The BRDC C2 Championship (sometimes referred to as the British C2 Championship) was a short lived sports car racing series which ran from 1988 to 1990. The series was for Group C cars which fit into the smaller, less powerful, and cheaper C2 category. All races were run in the United Kingdom. The British Racing Drivers' Club ran the series during its lifetime.

History
Meant as a replacement for the dwindling Thundersports series, the C2 Championship would serve to bring international sports car racing seen in the World Sportscar Championship to Britain. By using the smaller C2 class only, the series was able to encourage more teams to enter not only due to the relatively low cost of the available cars, but also due to the lack of major automobile manufacturers to drive away competitors due to their dominance.

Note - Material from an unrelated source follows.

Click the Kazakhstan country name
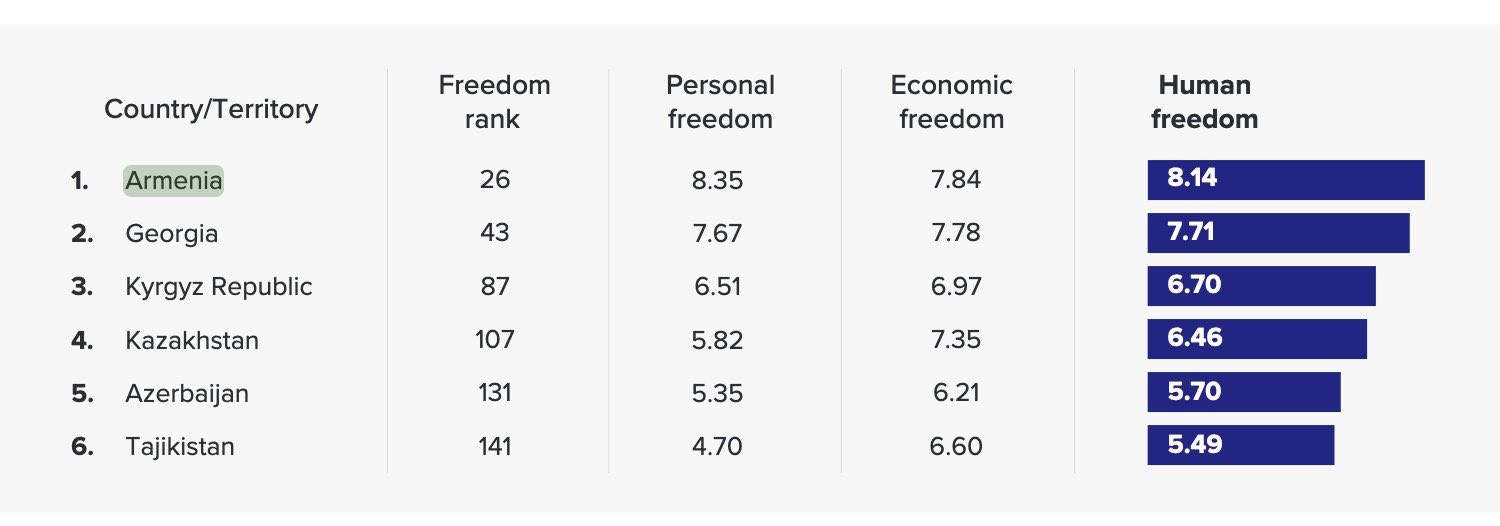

This was also aided by the fact that there were already several British teams running C2 class cars on the international circuit.  

Although only seven cars would attend the opening race at Silverstone Circuit, the series was able to expand to sixteen competitors by the end of its first year. Tiga chassis dominated the season as Team Istel drivers Tim Harvey and Chris Hodgetts took the first drivers' championship.

For 1989, the series unfortunately suffered from entries as a maximum of only twelve cars were seen in some races. Tim Harvey of Team Istel again took the Class A championship in a new Spice chassis while Canadian Robbie Stirling took the Class B championship for Inside Line Racing.

1990 saw the series suffer even more as most races averaged nine competitors, some of which never even made it to the green flag. John Churchill would take the final championship for his own team as the series was cancelled soon after.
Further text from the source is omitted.